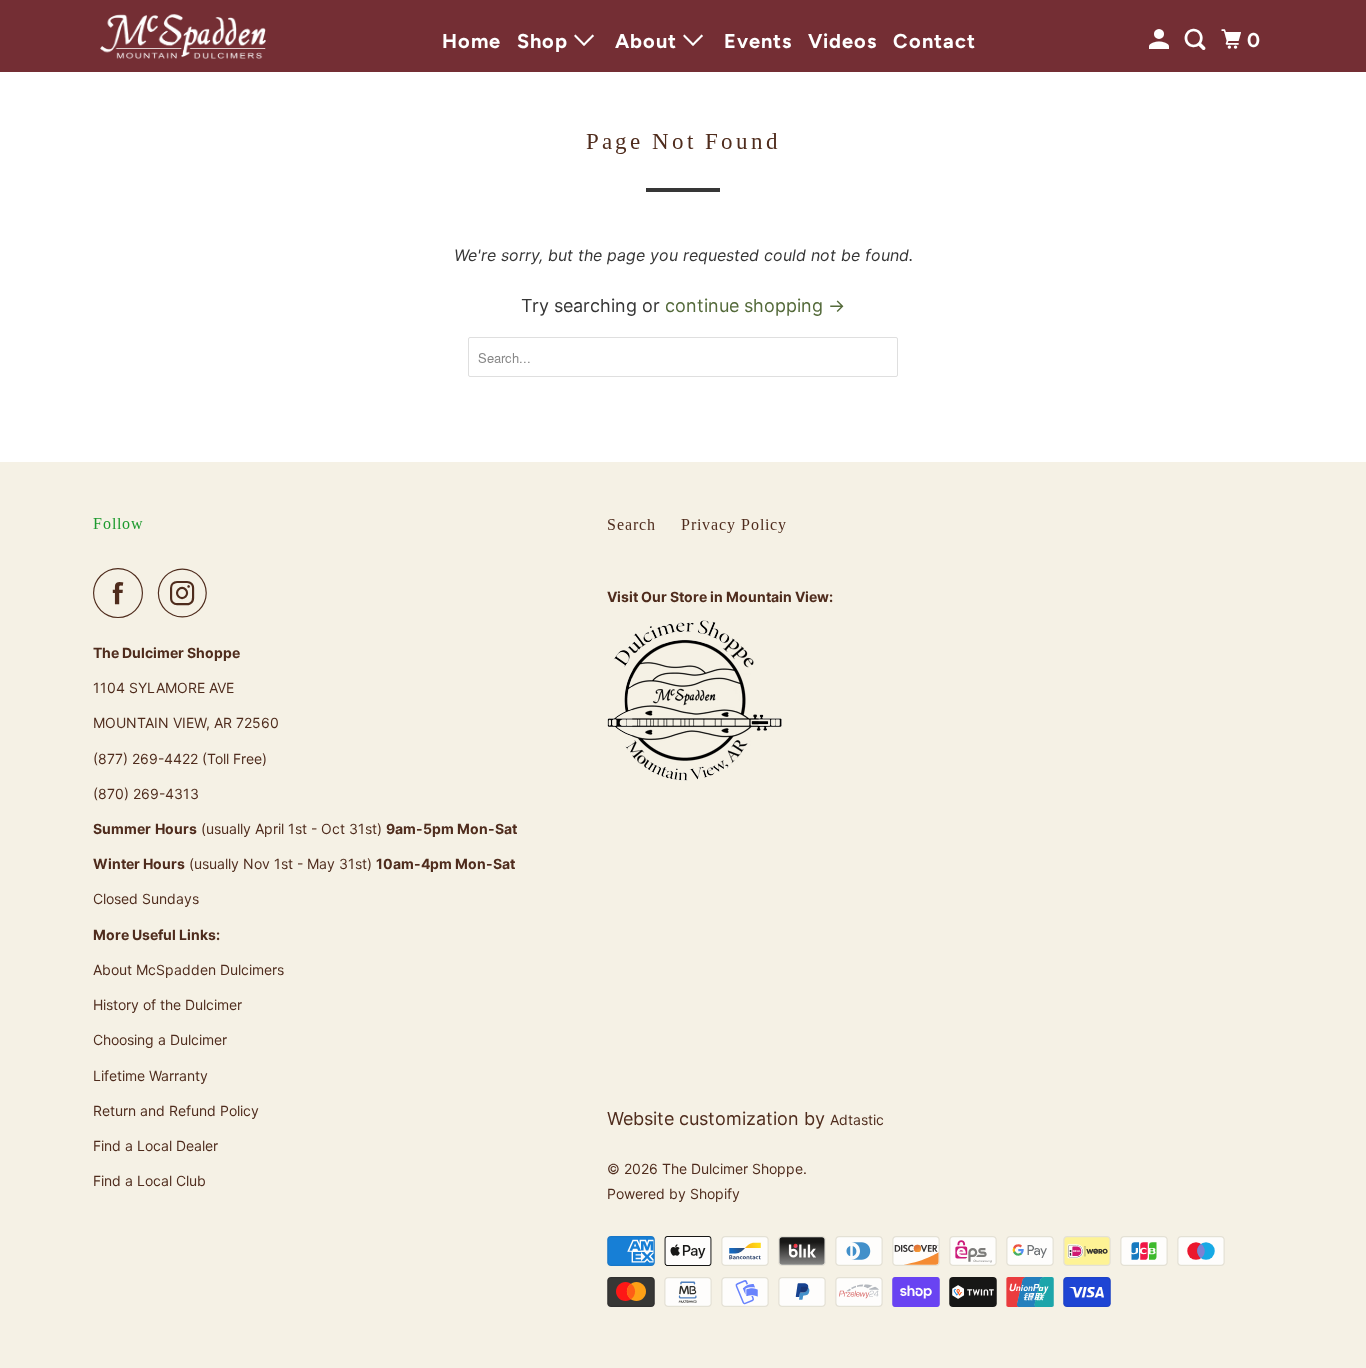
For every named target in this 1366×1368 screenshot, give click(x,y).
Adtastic (857, 1119)
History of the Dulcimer (167, 1004)
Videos (842, 41)
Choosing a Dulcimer (160, 1039)
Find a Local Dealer (155, 1145)
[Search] (1197, 40)
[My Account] (1161, 40)
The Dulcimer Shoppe (732, 1168)
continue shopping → (755, 305)
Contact (934, 41)
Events (758, 41)
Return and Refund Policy (176, 1110)
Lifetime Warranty (150, 1075)
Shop (545, 41)
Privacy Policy (734, 524)
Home (471, 41)
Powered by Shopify (673, 1193)
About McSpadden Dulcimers (188, 969)
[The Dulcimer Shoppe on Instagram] (188, 593)
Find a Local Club (149, 1180)
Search (631, 524)
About (649, 41)
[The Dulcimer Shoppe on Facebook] (123, 593)
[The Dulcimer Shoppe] (183, 36)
···
▶ Work request:
Everything from the line with "continue shopping → (755, 305)" through the last line of the material above should be echoed exactly, and nothing else.

▶ Answer space:
continue shopping → (755, 305)
Contact (934, 41)
Events (758, 41)
Return and Refund Policy (176, 1110)
Lifetime Warranty (150, 1075)
Shop (545, 41)
Privacy Policy (734, 524)
Home (471, 41)
Powered by Shopify (673, 1193)
About McSpadden Dulcimers (188, 969)
[The Dulcimer Shoppe on Instagram] (188, 593)
Find a Local Club (149, 1180)
Search (631, 524)
About (649, 41)
[The Dulcimer Shoppe on Facebook] (123, 593)
[The Dulcimer Shoppe] (183, 36)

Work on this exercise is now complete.